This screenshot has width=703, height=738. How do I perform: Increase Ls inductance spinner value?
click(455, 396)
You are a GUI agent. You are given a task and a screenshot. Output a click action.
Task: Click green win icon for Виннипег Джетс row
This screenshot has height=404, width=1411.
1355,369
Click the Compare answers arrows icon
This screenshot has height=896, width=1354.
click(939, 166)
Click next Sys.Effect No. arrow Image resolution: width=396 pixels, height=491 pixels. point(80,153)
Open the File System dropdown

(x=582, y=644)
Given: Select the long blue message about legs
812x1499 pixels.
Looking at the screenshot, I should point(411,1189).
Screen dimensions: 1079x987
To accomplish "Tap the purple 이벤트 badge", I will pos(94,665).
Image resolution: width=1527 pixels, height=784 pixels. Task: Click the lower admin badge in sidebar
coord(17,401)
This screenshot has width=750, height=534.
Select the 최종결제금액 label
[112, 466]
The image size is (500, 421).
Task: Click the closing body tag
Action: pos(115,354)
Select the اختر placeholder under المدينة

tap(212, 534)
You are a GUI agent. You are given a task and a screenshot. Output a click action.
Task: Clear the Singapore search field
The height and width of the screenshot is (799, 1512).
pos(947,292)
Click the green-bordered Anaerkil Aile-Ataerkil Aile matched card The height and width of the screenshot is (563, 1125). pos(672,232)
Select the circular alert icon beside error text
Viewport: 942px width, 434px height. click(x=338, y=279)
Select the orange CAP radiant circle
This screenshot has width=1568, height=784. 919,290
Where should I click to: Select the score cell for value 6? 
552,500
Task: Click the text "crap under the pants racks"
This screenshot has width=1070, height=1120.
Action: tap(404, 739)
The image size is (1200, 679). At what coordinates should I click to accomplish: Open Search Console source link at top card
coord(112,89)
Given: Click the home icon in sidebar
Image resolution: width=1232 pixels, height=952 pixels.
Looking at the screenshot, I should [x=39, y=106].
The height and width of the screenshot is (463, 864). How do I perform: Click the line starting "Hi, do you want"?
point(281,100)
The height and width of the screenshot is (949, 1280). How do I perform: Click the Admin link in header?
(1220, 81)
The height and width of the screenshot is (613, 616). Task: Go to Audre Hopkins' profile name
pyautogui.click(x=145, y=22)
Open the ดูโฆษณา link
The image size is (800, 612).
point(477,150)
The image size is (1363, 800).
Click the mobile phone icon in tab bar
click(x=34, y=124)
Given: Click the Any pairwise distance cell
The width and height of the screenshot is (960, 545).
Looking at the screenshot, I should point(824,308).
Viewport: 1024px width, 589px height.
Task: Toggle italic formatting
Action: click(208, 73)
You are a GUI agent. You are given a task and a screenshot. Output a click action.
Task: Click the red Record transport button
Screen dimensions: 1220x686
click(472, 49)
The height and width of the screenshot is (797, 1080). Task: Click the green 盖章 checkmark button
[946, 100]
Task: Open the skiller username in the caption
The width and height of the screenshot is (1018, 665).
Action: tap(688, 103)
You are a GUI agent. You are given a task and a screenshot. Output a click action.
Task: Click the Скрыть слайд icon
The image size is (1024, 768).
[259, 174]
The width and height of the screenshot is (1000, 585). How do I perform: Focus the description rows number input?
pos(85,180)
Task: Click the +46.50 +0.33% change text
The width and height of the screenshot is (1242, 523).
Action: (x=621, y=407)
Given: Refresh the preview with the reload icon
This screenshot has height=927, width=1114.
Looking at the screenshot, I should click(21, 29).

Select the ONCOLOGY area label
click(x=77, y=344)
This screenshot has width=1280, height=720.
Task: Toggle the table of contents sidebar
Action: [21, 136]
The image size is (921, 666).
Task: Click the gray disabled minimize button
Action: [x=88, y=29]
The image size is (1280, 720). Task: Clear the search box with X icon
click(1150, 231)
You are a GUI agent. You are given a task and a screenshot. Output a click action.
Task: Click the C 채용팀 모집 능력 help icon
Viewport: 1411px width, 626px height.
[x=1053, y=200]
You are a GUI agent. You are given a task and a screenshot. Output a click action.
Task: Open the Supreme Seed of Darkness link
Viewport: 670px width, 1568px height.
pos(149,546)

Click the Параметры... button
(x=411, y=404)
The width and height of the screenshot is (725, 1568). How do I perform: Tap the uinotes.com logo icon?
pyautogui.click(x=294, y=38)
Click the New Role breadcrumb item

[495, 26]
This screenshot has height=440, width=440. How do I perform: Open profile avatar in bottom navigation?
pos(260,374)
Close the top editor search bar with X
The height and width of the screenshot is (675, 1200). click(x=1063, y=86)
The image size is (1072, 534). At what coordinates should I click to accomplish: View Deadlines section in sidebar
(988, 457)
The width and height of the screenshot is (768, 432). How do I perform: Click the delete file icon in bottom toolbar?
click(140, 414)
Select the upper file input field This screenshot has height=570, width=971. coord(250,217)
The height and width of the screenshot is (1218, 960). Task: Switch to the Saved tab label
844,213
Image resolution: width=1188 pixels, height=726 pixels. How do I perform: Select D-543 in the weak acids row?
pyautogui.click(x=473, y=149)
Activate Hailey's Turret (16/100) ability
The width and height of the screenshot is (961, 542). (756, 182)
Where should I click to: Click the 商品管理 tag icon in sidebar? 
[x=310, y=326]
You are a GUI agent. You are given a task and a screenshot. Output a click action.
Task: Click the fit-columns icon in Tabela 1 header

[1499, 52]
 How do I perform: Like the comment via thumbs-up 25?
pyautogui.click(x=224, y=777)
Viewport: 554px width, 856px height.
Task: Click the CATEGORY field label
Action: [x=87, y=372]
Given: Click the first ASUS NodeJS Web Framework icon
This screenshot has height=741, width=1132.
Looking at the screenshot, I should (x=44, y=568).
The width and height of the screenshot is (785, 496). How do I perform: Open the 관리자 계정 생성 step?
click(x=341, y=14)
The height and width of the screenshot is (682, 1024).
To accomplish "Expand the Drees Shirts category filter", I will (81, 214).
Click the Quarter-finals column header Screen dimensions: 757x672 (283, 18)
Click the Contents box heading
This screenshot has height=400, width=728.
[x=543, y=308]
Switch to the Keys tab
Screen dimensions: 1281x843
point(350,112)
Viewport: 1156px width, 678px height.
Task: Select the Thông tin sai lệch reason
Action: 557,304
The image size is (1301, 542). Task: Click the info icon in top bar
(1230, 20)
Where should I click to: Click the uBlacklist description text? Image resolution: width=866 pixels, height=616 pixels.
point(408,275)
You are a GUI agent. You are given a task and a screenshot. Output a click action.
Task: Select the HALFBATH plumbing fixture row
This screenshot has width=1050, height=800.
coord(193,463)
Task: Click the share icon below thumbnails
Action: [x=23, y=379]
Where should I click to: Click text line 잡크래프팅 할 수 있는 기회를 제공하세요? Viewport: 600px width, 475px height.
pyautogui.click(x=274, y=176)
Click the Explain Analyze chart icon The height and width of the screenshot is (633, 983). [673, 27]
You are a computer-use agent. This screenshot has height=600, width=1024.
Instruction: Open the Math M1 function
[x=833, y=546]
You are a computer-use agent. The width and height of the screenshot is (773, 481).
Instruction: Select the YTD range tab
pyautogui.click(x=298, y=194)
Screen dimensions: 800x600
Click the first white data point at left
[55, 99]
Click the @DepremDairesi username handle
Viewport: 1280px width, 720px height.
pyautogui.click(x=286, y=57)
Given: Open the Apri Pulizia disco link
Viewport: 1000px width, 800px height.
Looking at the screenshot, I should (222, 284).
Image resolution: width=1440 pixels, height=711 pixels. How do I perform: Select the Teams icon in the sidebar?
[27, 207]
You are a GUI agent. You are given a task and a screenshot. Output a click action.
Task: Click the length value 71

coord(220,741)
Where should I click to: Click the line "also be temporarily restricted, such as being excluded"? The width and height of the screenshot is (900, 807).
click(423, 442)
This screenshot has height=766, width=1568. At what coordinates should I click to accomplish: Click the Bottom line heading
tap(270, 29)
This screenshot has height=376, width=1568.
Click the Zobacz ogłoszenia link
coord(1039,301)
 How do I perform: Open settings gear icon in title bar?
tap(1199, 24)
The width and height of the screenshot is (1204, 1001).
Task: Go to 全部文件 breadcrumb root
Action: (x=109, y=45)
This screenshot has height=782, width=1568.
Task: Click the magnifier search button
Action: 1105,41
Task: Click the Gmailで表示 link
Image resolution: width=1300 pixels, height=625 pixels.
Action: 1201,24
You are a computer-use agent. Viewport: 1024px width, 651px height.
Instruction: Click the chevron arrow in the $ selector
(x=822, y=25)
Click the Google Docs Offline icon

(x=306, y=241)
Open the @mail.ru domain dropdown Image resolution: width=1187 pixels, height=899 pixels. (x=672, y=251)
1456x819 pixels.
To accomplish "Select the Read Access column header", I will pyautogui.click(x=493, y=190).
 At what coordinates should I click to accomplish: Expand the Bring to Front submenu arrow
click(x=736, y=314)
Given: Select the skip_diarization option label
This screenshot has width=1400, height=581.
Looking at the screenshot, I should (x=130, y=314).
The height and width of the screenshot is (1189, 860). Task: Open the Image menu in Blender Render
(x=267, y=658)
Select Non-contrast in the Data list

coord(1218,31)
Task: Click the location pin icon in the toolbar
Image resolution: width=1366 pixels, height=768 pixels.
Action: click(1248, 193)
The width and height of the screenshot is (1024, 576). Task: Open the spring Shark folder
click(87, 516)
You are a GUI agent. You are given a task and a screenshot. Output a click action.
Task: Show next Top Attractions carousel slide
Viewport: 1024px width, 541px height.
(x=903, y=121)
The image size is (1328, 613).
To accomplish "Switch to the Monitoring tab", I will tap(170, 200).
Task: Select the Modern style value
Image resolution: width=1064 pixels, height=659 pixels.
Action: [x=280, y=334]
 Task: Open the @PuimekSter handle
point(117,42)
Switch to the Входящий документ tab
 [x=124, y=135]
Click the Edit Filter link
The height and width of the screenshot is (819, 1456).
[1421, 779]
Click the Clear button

○ ○ ○ ○

** Aim of the task **
Look for the line that contains "This screenshot has width=1400, height=581." in the entries above. Set it down, along with all later lines, exactly as written.

** Solution for this exercise **
This screenshot has width=1400, height=581.
Looking at the screenshot, I should (x=130, y=314).
The height and width of the screenshot is (1189, 860). Task: Open the Image menu in Blender Render
(x=267, y=658)
Select Non-contrast in the Data list

coord(1218,31)
Task: Click the location pin icon in the toolbar
Image resolution: width=1366 pixels, height=768 pixels.
Action: click(1248, 193)
The width and height of the screenshot is (1024, 576). Task: Open the spring Shark folder
click(87, 516)
You are a GUI agent. You are given a task and a screenshot. Output a click action.
Task: Show next Top Attractions carousel slide
Viewport: 1024px width, 541px height.
(x=903, y=121)
The image size is (1328, 613).
To accomplish "Switch to the Monitoring tab", I will tap(170, 200).
Task: Select the Modern style value
Image resolution: width=1064 pixels, height=659 pixels.
Action: [x=280, y=334]
 Task: Open the @PuimekSter handle
point(117,42)
Switch to the Входящий документ tab
 [x=124, y=135]
Click the Edit Filter link
The height and width of the screenshot is (819, 1456).
[1421, 779]
Click the Clear button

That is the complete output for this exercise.